Books

Erika Kuhlman: Review of Mary P. Ryan's Mysteries of Sex: Tracing Women & Men through American History (University of North Carolina Press, 2006)

Analyzing over 500 years of American history through the lenses of gender inequality, gender hierarchy, and the relations of the sexes,Mary P. Ryan, John Martin Vincent Professor of History at Johns Hopkins University, offers up a beautifully written and engaging study of how sexual differentiation has driven American history.

Deeming the process through which the distinctions between male and female have been created and recreated over the course of history a "mystery," Ryan's goal is not to unravel that history. Instead she believes that the variety and mutability of sexual difference in American history that she uncovers may help to dismantle the gender hierarchies erected in the past.

Her opening chapter deals with encounters between American Indians and Europeans.Here she shows how notions of gender differentiation varied among the Native American tribes when the Europeans arrived. Both groups changed their perceptions of gender differentiation over time as well.

As an example, Ryan cites the Algonquian Indians' dealings with the French and British in the mid-eighteenth century. Squaring off with his European counterparts and uprooted from his matrilineal heritage, the fate of the Algonquian chief Pontiac illustrated the unraveling of the traditional gender balance among the Algonquians. Later, when the tribes' prophets Tenkwatawa and Tecumseh entreated their braves to return to traditional ways, they nearly reversed conventional gender roles, enjoining men to take on the traditionally female role of farming.

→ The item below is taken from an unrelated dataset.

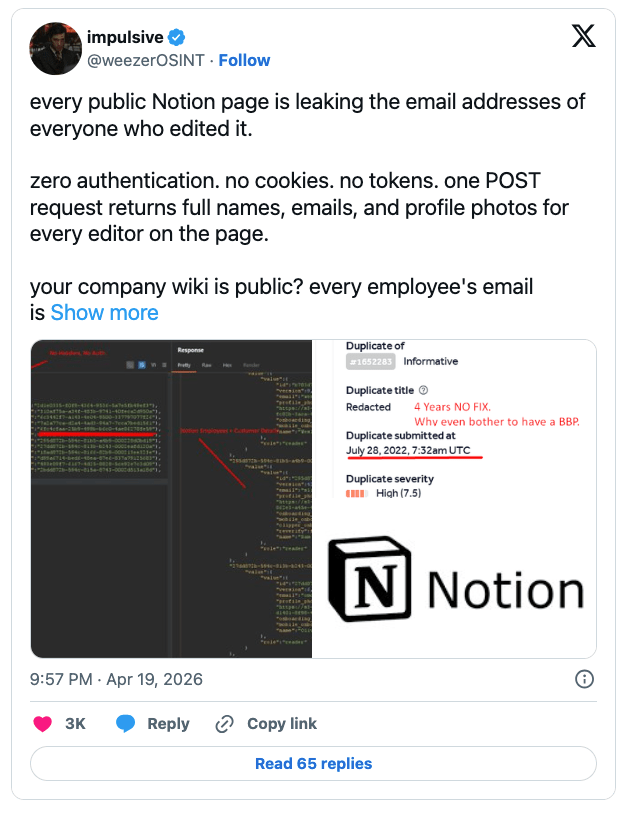Expand the post with Show more
This screenshot has width=627, height=813.
104,312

The masculinization of American culture is shown to be connected to the rise of the British colonies that predated it. Puritan passengers bound for North America had already formed households before they boarded the ship. Once arrived, leaders codified the laws requiring obedience to various “fathers”: familial, civil, and religious. Property was inherited by first-born males, and widows often lost out to younger sons. Ryan then goes on to show how patriarchy declined in favor of “relatively symmetrical partnerships” of wives and husbands when the new nation was formed: although women were still denied the vote, they gained control of the republican household.

Ryan’s book suggests new ways of identifying historical eras by refusing to adhere to tradition. Instead, she offers chronologies as variable as her subject of gender categories and how they are recreated. For example, she calls one subsection of her chapter on the domestication of American culture “Between Patriarchy and Domesticity, 1750-1840,” rather than the revolutionary and early national periods (will anyone mourn the abandonment of the term “era of good feelings”!?). Her next chapter deals with gender and sexuality in the American south and covers roughly the same period. Some readers may object to the partitioning of races in this way; another problem related to race is the way in which American Indians are only treated in the European contact chapter, disappearing in the rest of the book (in the same way, homosexuality is only really dealt with in the 1960s activism section, as though it did not exist in U.S. history before that time).

Mysteries of Sex is marred by some imbalances, too. Ryan emphasizes developments in the eastern seaboard and the south, at the expense of the west. For example, in a subsection on suffrage entitled “The Woman Citizen Goes to Washington,” no mention is made of the first woman to actually go to Washington to legislate in 1916, Montana’s U.S. Congresswoman Jeannette Rankin. Ryan admits at the outset that her book is weighted toward women’s history, complaining the there is a paucity of secondary material on the history of men and masculinity.

In the chapter on developments since 1960, she notes that more men are taking on domestic duties with their working wives, but ends her commentary there. Yet elsewhere in the same chapter, she claims that women have busily crossed gender divides in work and education, while men have been content to rest on their privileged place in American society.

A more complete analysis here on contemporary masculinity and fatherhood may have helped illuminate how and why (and to what extent) men are claiming new roles in the home, and how women are responding. Even as women have battled for entry into traditionally male-dominated fields, they have also fought to maintain their privileged positions as the nation’s reproducers, contributing to instead of correcting what Ryan calls “the asymmetry between male and female.” Recent books on masculinity and fatherhood in American history, for example, Stephen M. Frank’s Life With Father: Parenthood and Masculinity in the Nineteenth-Century American North (Johns Hopkins University Press, 1998), and Kathleen Gerson’s No Man’s Land: Men’s Changing Commitments to Family and Work (Basic Books, 1993), may encourage historians of gender to consider the impact of fatherhood on the “battle of the sexes.”

In Mysteries of Sex, Mary P. Ryan has crafted a highly readable, much needed survey of the gendered history of a nation. She convincingly demonstrates throughout her narrative that ideas about sex, gender, and sexuality across ethnic and social boundaries occupy a central place in the history of the United States.